Dans la petite salle de séjour surchauffée régnait à cette heure tardive une ambiance chaleureuse, rustique et bon enfant. L'aïeule complaisante, lourdement déplacée, le 'hazane s'asseyait à ma droite, une grande bible hébraïque ouverte sur la toile cirée de la table à carreaux rouges et blancs. Il me chantait d'affilée mon long passage de l'Exode VI, puis me le faisait répéter vingt fois, mot par mot, verset par verset, avec la cantillation d'usage imposée par les "ta'amim", les neumes pointés placés tantôt au-dessus, tantôt au bas des gros caractères carrés hébreux. Sur ses indications patientes, je modulais chaque syllabe, imitant fidèlement ses moindres inflexions de voix, les arrêts et les reprises de la psalmodie biblique millénaire. C'est ainsi que mon maître m'apprit à cantiller à la perfection la superbe péricope sabbatique Vaérah : "Et j'apparus." Sans me vanter, je crois que je ne lui ai apporté aucun déshonneur lorsque j'ai entonné ma portion du Pentateuque au temple, le matin tant craint et tant espéré de ma majorité religieuse. je l'ai psalmodiée devant ma famille, la communauté juive locale au grand complet, et de nombreux amis chrétiens -les Bohler au premier rang- dans la vieille synagogue gaiement fleurie de la rue des Menuisiers.

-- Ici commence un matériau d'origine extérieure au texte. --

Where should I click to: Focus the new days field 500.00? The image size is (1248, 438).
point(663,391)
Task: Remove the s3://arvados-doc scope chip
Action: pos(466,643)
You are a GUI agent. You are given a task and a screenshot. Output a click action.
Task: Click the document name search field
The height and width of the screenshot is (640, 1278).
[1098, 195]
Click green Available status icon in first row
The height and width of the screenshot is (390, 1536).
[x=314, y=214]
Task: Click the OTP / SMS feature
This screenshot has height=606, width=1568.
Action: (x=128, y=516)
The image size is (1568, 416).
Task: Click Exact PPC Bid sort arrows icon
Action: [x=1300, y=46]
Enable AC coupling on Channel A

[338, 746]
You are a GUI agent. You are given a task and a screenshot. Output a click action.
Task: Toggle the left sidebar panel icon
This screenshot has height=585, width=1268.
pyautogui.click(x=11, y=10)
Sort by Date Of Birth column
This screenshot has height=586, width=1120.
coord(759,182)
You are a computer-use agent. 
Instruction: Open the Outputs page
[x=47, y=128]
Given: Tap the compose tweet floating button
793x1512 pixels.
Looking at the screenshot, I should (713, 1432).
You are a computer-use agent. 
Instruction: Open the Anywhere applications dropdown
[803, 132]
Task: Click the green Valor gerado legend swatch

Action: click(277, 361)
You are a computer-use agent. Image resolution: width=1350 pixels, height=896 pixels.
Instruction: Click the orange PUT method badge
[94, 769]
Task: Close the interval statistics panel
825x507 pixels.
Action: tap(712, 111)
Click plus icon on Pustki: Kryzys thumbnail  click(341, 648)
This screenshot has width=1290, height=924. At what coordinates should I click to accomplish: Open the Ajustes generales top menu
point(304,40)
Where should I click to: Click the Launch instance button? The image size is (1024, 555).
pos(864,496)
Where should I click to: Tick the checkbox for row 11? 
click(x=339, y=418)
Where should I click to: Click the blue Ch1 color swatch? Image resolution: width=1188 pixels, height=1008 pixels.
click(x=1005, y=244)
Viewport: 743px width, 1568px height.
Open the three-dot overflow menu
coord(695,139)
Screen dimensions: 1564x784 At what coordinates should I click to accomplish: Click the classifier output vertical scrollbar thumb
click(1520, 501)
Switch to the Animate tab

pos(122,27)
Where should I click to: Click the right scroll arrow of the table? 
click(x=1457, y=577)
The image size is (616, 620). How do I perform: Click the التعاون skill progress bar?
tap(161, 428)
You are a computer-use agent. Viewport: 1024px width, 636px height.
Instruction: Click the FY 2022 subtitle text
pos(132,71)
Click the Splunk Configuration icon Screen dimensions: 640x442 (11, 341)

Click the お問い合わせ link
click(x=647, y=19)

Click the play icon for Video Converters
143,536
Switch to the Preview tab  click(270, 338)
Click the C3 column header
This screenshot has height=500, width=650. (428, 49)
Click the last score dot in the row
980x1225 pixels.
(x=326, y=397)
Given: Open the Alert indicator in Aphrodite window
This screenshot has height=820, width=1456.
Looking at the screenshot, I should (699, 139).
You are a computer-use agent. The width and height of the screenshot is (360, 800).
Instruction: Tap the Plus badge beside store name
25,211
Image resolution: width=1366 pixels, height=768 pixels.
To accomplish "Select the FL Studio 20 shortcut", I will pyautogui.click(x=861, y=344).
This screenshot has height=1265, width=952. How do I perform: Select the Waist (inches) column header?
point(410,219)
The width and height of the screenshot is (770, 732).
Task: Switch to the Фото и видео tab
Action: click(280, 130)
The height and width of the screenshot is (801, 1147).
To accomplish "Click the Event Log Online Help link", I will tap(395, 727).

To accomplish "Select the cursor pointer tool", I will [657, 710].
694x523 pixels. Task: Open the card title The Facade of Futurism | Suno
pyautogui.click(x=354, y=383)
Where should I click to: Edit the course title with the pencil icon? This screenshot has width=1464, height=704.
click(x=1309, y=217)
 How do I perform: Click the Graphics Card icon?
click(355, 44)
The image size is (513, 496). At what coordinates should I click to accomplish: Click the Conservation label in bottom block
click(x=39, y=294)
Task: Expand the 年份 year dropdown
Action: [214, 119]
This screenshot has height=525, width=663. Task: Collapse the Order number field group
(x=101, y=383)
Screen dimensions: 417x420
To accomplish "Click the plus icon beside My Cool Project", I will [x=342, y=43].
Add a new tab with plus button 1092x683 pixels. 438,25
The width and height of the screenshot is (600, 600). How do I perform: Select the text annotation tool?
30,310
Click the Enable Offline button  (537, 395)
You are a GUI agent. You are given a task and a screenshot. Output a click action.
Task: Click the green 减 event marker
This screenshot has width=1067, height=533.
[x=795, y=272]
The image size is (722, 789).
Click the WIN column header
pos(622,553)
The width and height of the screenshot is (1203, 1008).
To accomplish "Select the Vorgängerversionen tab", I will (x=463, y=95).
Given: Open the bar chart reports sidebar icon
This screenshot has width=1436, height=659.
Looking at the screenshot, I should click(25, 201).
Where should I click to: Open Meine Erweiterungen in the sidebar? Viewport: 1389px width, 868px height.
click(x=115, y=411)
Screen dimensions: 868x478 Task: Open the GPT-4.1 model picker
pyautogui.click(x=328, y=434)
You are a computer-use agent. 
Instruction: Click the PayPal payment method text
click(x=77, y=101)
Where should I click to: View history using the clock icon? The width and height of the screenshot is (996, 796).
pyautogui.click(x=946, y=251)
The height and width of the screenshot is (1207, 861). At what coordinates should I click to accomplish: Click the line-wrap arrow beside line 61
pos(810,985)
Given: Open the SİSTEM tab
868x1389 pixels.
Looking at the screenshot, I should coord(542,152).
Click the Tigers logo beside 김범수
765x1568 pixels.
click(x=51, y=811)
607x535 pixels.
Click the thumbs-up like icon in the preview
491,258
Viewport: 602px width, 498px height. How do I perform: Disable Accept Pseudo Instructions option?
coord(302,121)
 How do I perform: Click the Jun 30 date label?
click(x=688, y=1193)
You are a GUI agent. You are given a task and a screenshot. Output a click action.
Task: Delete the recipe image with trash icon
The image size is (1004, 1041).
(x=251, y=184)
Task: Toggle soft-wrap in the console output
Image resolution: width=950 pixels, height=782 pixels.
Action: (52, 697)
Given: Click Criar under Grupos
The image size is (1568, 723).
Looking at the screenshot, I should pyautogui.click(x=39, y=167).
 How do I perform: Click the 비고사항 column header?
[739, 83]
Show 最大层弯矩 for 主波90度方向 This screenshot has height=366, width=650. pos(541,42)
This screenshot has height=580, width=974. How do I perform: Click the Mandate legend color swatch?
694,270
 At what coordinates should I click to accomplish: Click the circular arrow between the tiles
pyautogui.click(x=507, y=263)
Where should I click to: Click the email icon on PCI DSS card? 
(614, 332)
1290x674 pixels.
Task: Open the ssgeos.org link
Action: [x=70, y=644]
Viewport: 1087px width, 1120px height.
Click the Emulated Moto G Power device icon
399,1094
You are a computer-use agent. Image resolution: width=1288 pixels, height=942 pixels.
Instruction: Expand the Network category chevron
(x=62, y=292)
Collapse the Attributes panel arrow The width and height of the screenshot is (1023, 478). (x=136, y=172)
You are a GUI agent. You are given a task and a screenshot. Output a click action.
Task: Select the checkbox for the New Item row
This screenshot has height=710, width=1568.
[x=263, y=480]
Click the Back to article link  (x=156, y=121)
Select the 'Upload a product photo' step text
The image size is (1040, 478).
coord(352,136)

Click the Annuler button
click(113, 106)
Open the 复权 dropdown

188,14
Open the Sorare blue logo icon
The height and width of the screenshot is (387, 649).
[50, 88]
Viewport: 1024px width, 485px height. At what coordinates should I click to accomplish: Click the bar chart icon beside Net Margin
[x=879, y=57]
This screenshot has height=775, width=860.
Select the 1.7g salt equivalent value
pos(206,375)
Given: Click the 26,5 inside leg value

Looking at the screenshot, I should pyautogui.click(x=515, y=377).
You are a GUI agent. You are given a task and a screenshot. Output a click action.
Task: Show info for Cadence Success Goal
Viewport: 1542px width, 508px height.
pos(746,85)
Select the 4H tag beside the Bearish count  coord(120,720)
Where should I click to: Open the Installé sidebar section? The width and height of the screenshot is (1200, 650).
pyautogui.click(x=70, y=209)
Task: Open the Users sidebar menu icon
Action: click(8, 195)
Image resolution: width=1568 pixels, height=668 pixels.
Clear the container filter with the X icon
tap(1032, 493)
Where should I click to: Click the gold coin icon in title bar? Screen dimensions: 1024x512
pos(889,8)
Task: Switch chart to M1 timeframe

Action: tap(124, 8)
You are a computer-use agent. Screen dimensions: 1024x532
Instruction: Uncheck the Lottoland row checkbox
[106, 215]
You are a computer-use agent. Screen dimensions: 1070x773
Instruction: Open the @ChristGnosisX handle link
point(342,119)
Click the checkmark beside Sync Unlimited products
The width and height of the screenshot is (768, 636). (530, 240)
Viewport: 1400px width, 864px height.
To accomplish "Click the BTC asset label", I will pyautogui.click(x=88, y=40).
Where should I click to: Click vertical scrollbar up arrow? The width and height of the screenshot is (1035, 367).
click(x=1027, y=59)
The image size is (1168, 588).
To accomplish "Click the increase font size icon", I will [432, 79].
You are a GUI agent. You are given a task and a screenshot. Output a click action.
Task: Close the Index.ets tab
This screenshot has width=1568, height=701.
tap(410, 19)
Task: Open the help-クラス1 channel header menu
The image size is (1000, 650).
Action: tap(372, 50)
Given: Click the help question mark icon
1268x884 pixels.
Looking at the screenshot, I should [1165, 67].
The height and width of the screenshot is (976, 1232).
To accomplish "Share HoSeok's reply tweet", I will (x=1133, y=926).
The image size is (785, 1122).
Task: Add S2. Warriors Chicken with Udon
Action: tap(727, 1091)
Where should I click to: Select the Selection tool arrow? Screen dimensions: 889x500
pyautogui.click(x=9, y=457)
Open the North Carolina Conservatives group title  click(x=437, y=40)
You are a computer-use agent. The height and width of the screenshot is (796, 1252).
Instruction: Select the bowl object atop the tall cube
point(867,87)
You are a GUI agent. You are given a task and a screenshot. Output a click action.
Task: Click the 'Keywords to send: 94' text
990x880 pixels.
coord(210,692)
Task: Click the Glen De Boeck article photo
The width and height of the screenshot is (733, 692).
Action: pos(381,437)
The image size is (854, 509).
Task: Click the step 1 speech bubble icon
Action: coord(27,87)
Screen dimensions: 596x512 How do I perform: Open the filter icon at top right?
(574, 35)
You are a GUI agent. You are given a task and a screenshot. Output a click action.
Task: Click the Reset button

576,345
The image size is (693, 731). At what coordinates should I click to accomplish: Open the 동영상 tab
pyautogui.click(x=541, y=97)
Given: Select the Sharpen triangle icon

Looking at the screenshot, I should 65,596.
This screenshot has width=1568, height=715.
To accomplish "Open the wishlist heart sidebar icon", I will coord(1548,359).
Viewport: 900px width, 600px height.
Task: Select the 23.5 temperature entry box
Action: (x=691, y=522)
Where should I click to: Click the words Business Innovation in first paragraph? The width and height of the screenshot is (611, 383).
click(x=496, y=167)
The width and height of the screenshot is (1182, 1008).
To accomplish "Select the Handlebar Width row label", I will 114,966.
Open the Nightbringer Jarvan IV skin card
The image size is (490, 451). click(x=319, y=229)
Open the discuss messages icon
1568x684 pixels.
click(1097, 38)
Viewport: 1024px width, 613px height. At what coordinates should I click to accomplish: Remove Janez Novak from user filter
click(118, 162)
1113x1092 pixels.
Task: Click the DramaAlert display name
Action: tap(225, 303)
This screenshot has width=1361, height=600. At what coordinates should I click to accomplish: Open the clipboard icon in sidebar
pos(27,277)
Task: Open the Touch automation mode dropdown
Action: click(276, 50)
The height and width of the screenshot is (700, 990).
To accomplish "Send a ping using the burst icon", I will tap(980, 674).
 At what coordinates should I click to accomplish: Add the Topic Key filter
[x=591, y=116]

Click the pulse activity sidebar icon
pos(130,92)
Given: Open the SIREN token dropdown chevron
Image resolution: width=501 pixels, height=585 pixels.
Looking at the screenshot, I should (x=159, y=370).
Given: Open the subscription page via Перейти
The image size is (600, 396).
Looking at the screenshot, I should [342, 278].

Ma leçon du vendredi soir posait un problème délicat. le Sabbat commençant à la tombée de la nuit, je cachais mon vélo à l'arrive chez le serrurier Schaeffer, le père de mes meilleurs copains de classe, dont l'atelier avoisinait le domicile du chantre synagogal. La loi rabbinique, se fondant sur la Torah, interdit l'usage de tout moyen de transport pendant le Sabbat. Il me semblait donc plus prudent de transgresser en secret la défense de rouler à bicyclette, pour ne pas attirer sur ma tête les foudres de mon 'hazane; qui ne plaisant guère sur le chapitre de la stricte observance. A peine sorti de chez lui à sept heures du soir, j'enfourchais peccamineusement ma monture et je pédalais à en perdre haleine à travers la bourgade obscure, aux rues battues par la pluie et le vent d'automne, jusqu'à l'entrée obscure de notre maison. Tous ses volets étaient déjà clos, les portes verrouillées, barricadées contre les démons malfaisants de la nuit. La sensation du froid vif pénétrant sous ma pèlerine flottante, le fouet des rafales, la crainte vague de l'inconnu se mêlaient délicieusement dans mon corps à la conscience du péché commis à la faveur des ténèbres sabbatiques. Les plaisirs clandestins sont toujours les meilleurs, pour les petits-enfants indociles d'Eve et d'Adam.
Extrait de Un panier de houblon, Tome 2, pp. 127-129, Editions Jean-Claude Lattès, 1995.